§ AIM:
Rewrite every line of the data starting with the line containing "Click the envelope icon in People tab" and going on through the line containing "click(x=137, y=600)", both included, and add 115 to each coordinate value while leaving all other text unchanged.
----
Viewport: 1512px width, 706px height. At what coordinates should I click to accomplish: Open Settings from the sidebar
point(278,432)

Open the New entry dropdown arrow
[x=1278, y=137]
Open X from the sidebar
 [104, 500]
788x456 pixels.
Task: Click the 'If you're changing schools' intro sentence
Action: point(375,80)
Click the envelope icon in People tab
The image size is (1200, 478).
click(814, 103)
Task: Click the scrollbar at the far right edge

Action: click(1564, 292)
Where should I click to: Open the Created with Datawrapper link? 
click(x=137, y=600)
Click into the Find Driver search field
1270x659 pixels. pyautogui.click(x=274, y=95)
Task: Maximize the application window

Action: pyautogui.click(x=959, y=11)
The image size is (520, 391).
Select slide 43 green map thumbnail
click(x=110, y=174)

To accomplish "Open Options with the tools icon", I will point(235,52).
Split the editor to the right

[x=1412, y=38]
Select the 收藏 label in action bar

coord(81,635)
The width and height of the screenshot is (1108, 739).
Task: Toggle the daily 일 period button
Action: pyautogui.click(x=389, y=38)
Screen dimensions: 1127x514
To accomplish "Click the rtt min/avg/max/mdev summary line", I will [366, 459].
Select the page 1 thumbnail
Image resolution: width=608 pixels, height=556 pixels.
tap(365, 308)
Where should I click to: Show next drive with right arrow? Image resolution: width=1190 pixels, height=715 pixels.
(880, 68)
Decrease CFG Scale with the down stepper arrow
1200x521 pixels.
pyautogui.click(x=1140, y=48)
----
§ WRITTEN SOLUTION:
Click the envelope icon in People tab
The image size is (1200, 478).
click(929, 218)
Task: Click the scrollbar at the far right edge

Action: click(1679, 407)
Where should I click to: Open the Created with Datawrapper link? 
click(x=252, y=715)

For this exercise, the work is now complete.